If you make a mistake and use more money than is currently deposited in your account, the bank will charge you an NSF fee of up to $40 per occurrence. The bank will sometimes forgive your mistake and return this fee if requested. However, they will not do this for you every month.

2. Current accounts that generate interest. The best aspect of having this type of account is the ease of use it offers. You can make daily business transactions through this type of account and earn a little interest at the same time. That’s a double. Generally, these types of accounts come with a host of other perks, such as checking, online bill payment schemes, and Visa and Mastercard-based debit cards.

In order to not be charged a monthly fee to maintain this account, you must typically maintain a daily balance of up to $2,000. In the event that you are negligent with this account and are overdrawn in arrears with the bank, ChekSystems will be notified. A report to ChekSystems will mean you are barred from having a checking account with virtually any US bank or credit union for up to five years or more, depending on the severity of your account abuse.

3. Secured Money Market Accounts (MMA). These accounts are backed by the Federal Deposit Insurance Company and are not as affordable as your general savings account or your regular petty savings account. If you don’t need access to this money as much as your savings account funds, this is the way to go. It offers a higher return on dollars deposited, but you won’t be able to run to the local ATM for a quick withdrawal as easily. You may need to fill out the paperwork and send it to the company to cash in shares or write one of the limited checks they give you when you first set up this account. If you can allow these funds to stay put without regular withdrawals, then an MMA is for you.

If you have a higher balance on deposit in this type of account, it means the account will accrue a higher interest rate. However, don’t go to the bank to get a money market account. They typically offer considerably less than money market accounts offered by insurance companies or other investment companies.

4. “CDs” or Certificates of Deposit. This saving place is attached to a measure that requires a specific amount of time. You deposit your money in the bank for 30 days up to 5 years and the bank gives you paper that will expire or be redeemable on a specific date. If you cash in your cd early, you may lose money and may also be fined.

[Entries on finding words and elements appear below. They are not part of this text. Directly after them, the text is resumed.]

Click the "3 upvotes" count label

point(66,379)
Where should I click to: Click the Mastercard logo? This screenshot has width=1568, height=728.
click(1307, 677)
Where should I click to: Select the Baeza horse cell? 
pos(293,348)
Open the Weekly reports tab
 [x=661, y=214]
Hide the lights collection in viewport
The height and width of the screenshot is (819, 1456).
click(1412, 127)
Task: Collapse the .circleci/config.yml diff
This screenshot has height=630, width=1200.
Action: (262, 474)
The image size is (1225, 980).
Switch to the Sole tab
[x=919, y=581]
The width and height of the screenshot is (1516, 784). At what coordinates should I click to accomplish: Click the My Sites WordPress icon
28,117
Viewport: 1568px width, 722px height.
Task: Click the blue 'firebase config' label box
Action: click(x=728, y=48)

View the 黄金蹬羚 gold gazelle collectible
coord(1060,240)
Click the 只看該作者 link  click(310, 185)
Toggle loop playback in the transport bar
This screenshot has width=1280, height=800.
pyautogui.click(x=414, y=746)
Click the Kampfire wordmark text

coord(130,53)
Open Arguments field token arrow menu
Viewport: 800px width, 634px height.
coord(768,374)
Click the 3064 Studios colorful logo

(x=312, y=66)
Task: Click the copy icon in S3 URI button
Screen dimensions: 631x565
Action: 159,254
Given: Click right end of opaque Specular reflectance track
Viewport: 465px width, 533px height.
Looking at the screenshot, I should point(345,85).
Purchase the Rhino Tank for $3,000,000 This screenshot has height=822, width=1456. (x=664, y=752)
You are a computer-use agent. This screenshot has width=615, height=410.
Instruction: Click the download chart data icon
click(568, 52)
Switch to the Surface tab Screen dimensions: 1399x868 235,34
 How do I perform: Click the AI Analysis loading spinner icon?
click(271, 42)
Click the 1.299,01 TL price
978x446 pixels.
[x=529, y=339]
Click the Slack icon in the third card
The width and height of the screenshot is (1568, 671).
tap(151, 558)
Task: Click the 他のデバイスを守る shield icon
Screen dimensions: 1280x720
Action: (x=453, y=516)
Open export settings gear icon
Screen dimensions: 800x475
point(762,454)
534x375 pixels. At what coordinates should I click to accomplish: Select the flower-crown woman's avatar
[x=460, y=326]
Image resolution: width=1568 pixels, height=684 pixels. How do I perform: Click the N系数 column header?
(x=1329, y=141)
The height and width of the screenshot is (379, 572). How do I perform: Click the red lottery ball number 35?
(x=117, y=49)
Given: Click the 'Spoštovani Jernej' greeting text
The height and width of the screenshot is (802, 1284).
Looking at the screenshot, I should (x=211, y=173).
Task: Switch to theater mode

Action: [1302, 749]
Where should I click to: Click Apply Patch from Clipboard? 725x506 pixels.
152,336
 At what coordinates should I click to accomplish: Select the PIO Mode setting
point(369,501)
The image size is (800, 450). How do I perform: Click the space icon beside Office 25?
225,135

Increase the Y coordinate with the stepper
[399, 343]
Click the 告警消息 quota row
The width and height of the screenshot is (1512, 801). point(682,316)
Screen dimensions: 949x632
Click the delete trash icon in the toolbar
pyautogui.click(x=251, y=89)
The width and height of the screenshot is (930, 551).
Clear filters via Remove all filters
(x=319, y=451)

The general rule of thumb is that the longer you let it grow, the bigger your pot will be.

Keep in mind that insurance companies generally offer better interest rates compared to banks, so before you invest, shop around for rates first! However, you should avoid saving your money on a life insurance product. It’s a good idea to keep your savings and life insurance coverage separate. Otherwise, you’ll pay higher amounts for your insurance and your money will grow with little or no return for up to three years initially and over the life of the account compared to other investment alternatives.

Remember, the savings or investment vehicle you choose to use should be based on your overall financial goal. Diversification is not just making sure you don’t put all your eggs in one basket. It also means you need to consider whether you can afford the risk of losing your entire investment.